16.30 – Yakındaki bir restorana uğrayıp İspanyolların meşhur yemeği Paella ile öğünümüzü geçirdikten sonra, nihayet, 1985’te UNESCO’nun Dünya Mirasları Listesi’ne müdahil olan eski şehri gezip dolaşma şansına nail oluyoruz. Yerel halkın dilinde “Ciudad Vieja”, dapdar sokakları, heykel ve çeşmeleri, kiliseleri ve meydanları ile adeta büyüleyici bir serüven vadediyor. Her köşesinde farklı bir sürprize vakıf olabileceğiniz sokakları gezerken, birçok hediyelik eşya dükkanına, hem yerel/yöresel hem uluslararası tatlara (döner bile bulabiliyorsunuz mesela) rastlayabileceğiniz restoran, dükkan ve şarküterilere, sokak müzisyenlerine, bağırarak neşeyle konuşan ve gülüşen halka karışıp kendinizi bir şekilde geçmişe gitmiş gibi hissediyorsunuz. Biz de, cadde ve sokaklarda dilediğimizce dolanıyor, postaneye uğrayıp yakınlarımıza kartpostal gönderiyor, şarküterilere girip yerel peynirleri tadıyor, heykelleri inceledikten sonra birkaç dükkana girip anı mahiyetinde hediyelik eşyalar alıyoruz.

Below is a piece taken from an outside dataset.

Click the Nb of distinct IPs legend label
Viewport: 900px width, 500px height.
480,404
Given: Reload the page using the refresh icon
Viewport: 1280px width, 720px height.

19.30 – Bayağı dolaştıktan sonra iyiden iyiye acıktığımızı fark edip soluğu İspanya’nın ünlü “tapas bar”larından birinde alıyoruz. En kısa tabirle İspanyol mezesi olarak tanımlanabilecek Tapas, soğuk ya da sıcak tüketilebilen, etli, deniz ürünlü, sebzeli, turşulu ve zeytinli çeşitlerini bulabileceğiniz ufak atıştırmalıklar oluyor. Tapas Bar’a girip içeceklerimizi sipariş ettikten sonra, büyük bir tezgaha yan yana dizilmiş onlarca değişik çeşitteki tapas’tan dilediğimizi/bize ilginç gelenleri seçiyor, ortaya da (bu yörede sıklıkla tüketilen) kalamar ve (İspanyolcada “ahtapot” manasına gelen ve Santiago de Compostela’ya gelindiği vakit kesinlikle denenmesi gerektiği çoğu gezi yazısında belirtilen) Pulpo söylüyoruz. Denediğimiz etli, balıklı, sebzeli tapas’lar da, baharatlı pulpo da harikulade, ama yarışı kazanan kesinlikle taptaze kalamar oluyor. Şarapseverler Galiçya’ya özgü Albariño şarabını deneyebilirler.
21.30 – Akşam yemeğinin akabinde, biraz daha dolaşmaya, birkaç dükkana daha uğramaya, söz verdiğimiz gibi gidip bademli kurabiyelerden almaya karar veriyoruz. Müthiş bir gün geçirdiğimizden, eğlenmeyi kesinlikle çok iyi bilen Galiçyalılar’ın arasında olduğumuzdan, yediğimiz lezzetli akşam yemeğinden kelli çok mutlu ama gözümüz arkada ayrılacağımızı bilerek dar, birbirine sokulmuş gibi duran sokaklarda dolaşıyoruz son kez. Otele dönmeden önce de aklımızdan şansımız olursa bir daha bu şehre gelmeyi isteyeceğimiz geçiyor, zira Santiago de Compostela küçük olmasına rağmen dopdolu, her köşesi sürprize gebe ve en az bir ziyareti hak edecek kadar şahane bir şehir.

Santiago de Compostela’yı ziyaret etmeden önce:
İzleyin
Martin Sheen ve James Nesbitt’in başrolde oynadığı 2010 tarihli “The Way”, oğlu vefat ettikten sonra onun “Camino de Santiago”daki hac yolculuğunu tamamlamaya karar veren bir babanın dramatik öyküsünü anlatıyor. Ama “hayır, ben İspanyol yapımı bir filmi tercih ederim” diyenlerdenseniz, size H.P. Lovecraft’ın hikayesinden uyarlanan 2001 yapımı korku/gerilim filmi “Dagon”u önerebilirim.
Dinleyin
Blues müziği sevmeseniz bile, fena halde eğlenceli grup “Bakin’ Blues Band”e bir kulak verin, derim. Hatta şanslıysanız belki Santiago de Compostela’da olduğunuz vakitte konserlerine bile rastlarsınız.
Okuyun
Tarihi roman hayranları tarafından pek sevilen İngiliz yazar Bernard Cornwell’in romanı “Sharpe’s Rifles”, özellikle tarihi baz alan kitapları seviyorsanız iyi bir seçim olabilir. Brezilyalı yazar Paulo Coelho’nun 1986 yılında çıktığı ve Piraneler’den Santiago de Compostela’ya uzanan 700 kilometrelik hac yolculuğunu anlattığı romanı “Hac” ise şehirde karşınıza çıkacak hacıları daha iyi anlamanızı sağlayacak bir eser.